What to work on >>
Please repeat exactly, and only, the lines from the one containing "The height and" through the end of the records below, with no pictures.

Collected data entries
..............................
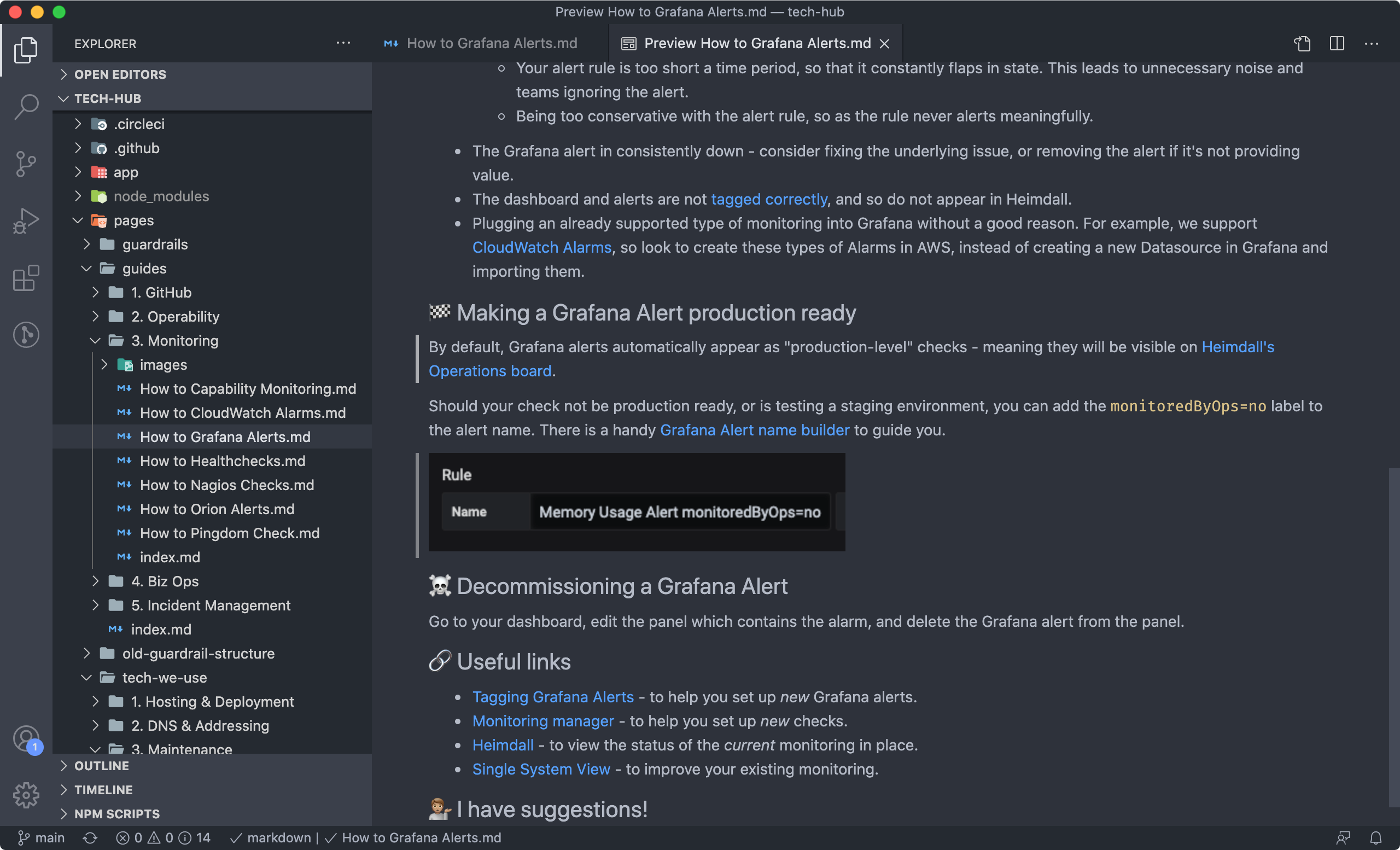
Task: Open the Search view in activity bar
Action: point(26,106)
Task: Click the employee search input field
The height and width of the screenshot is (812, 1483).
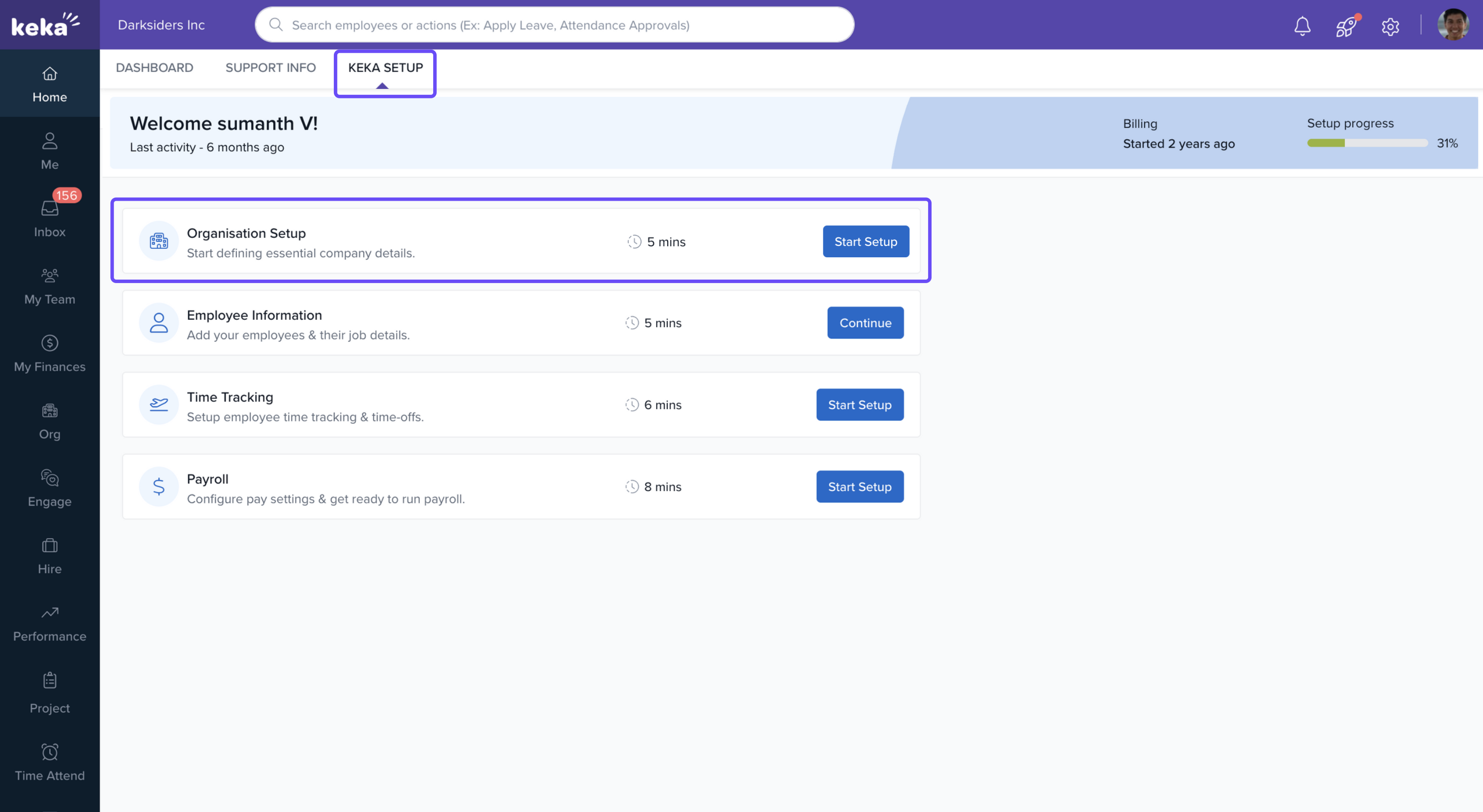Action: (x=554, y=25)
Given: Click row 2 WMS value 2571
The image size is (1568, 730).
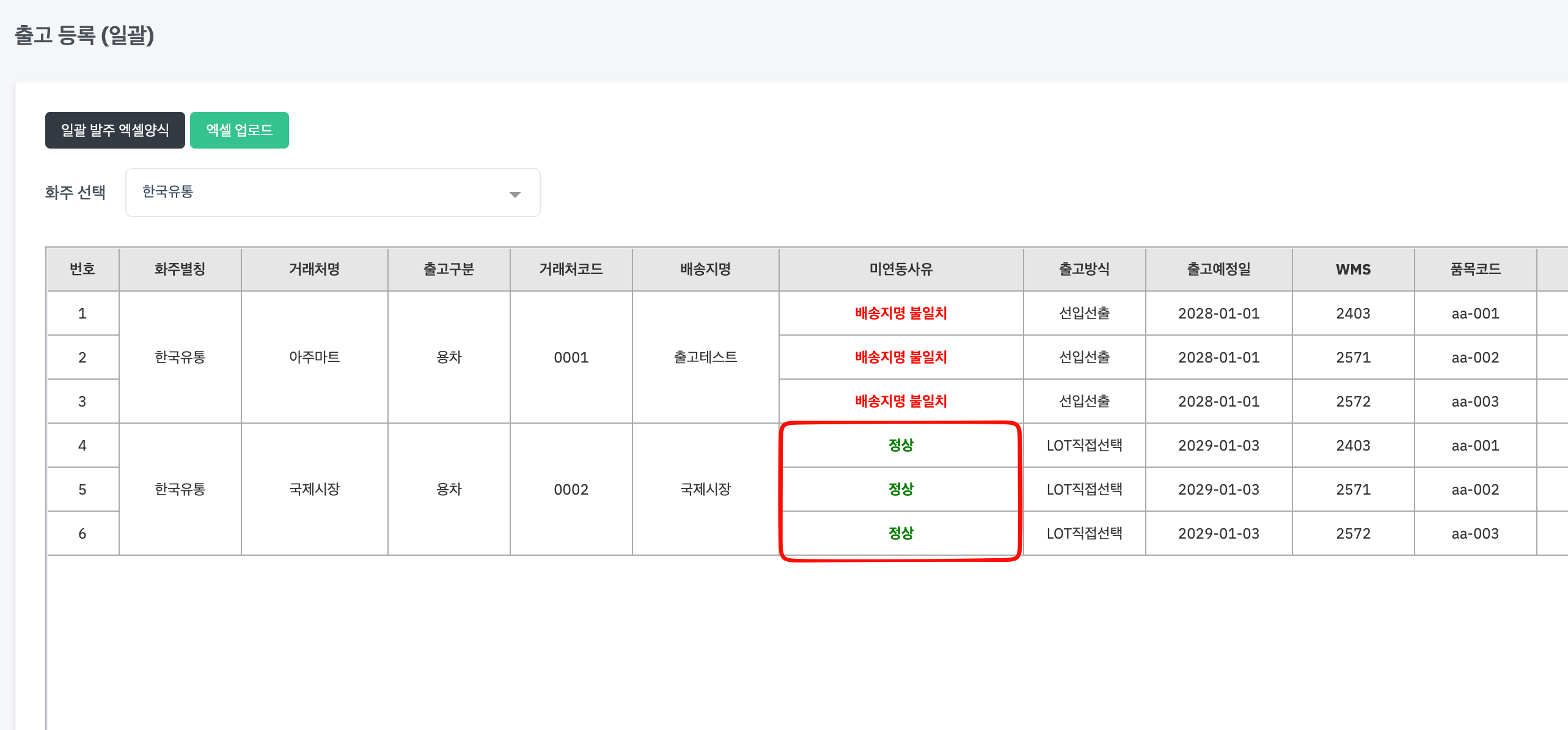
..............................
Answer section >>
The height and width of the screenshot is (812, 1483).
Action: (x=554, y=25)
Given: Click row 2 WMS value 2571
The image size is (1568, 730).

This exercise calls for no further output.